SUPPLIED MATERIAL:
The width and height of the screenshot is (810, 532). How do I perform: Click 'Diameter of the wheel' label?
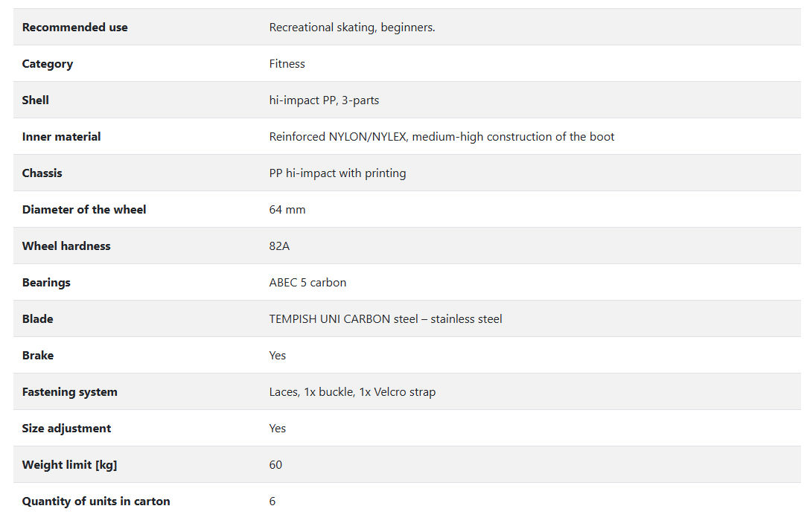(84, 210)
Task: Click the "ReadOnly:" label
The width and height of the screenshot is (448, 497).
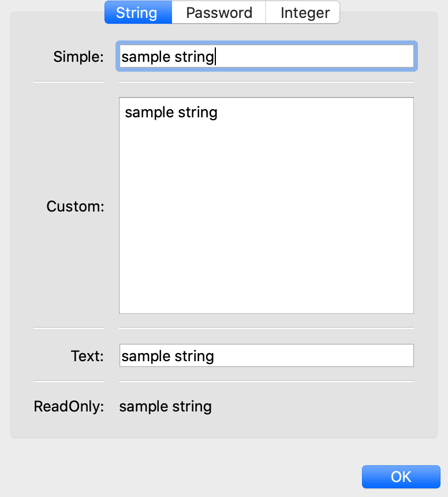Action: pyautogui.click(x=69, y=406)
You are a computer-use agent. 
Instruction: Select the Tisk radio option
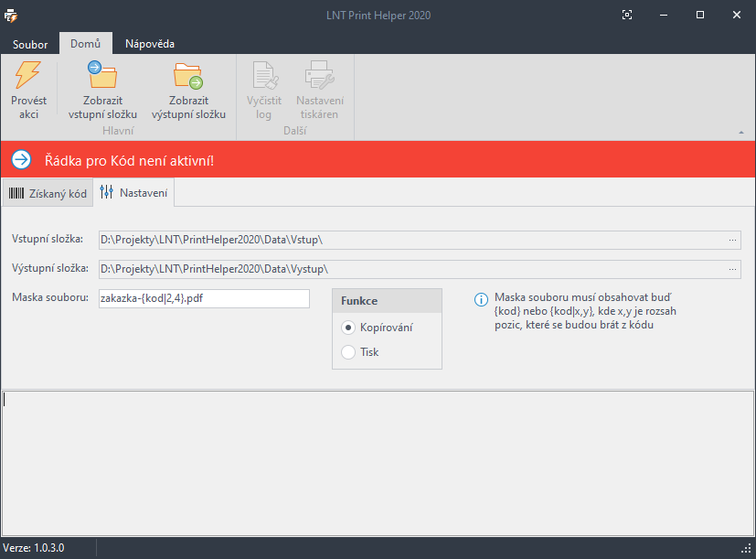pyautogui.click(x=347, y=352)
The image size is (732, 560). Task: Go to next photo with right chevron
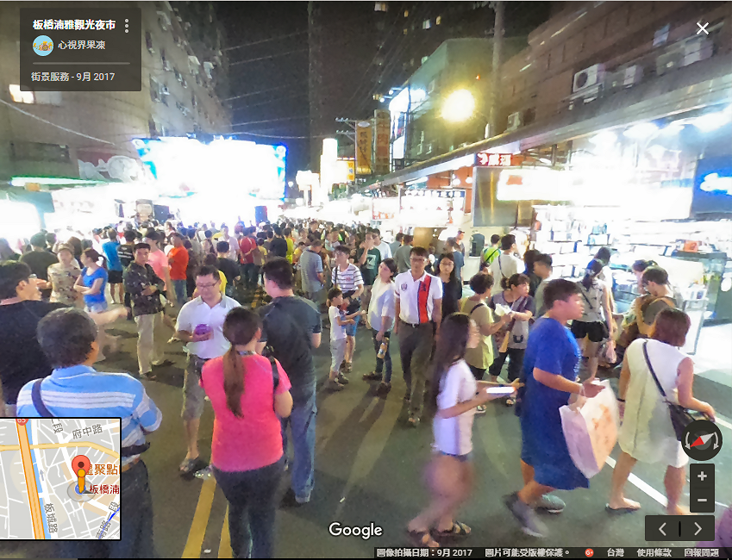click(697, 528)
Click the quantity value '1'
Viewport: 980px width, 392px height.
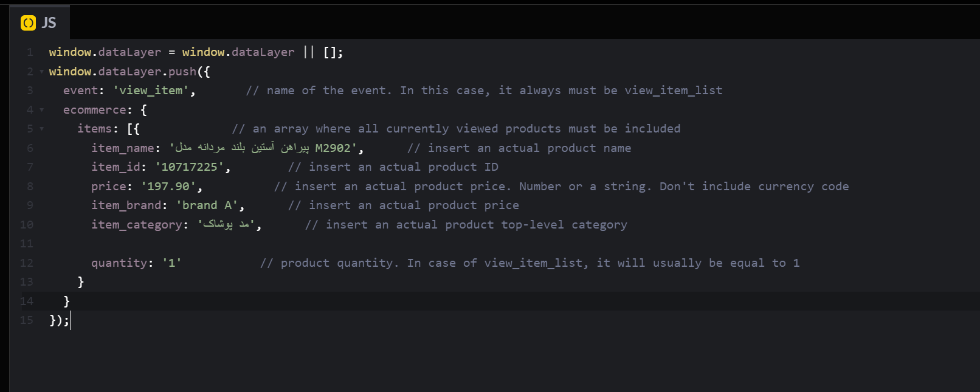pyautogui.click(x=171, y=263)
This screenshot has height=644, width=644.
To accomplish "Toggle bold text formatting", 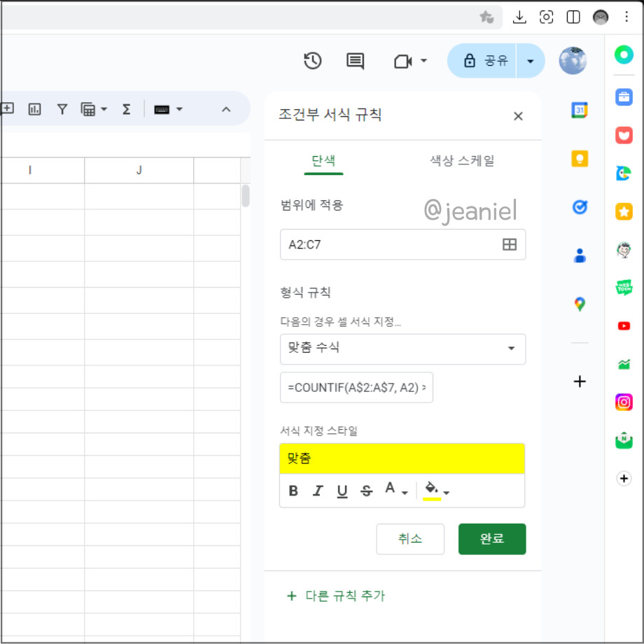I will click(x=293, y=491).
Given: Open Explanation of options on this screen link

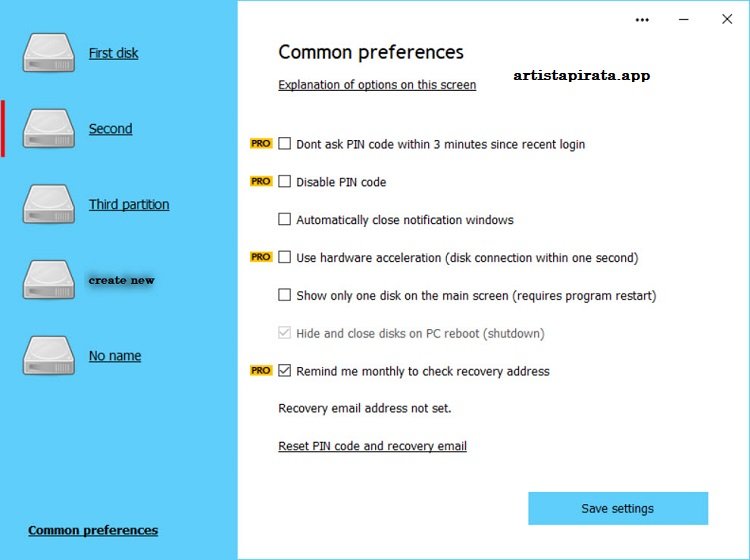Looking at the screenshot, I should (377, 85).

WHAT IS REQUIRED:
The required output is the lines from the one containing "Given: Open Explanation" through the end of the data, printed exactly, with no pictures.

REPLY TO THE EXERCISE:
Given: Open Explanation of options on this screen link

Looking at the screenshot, I should (377, 85).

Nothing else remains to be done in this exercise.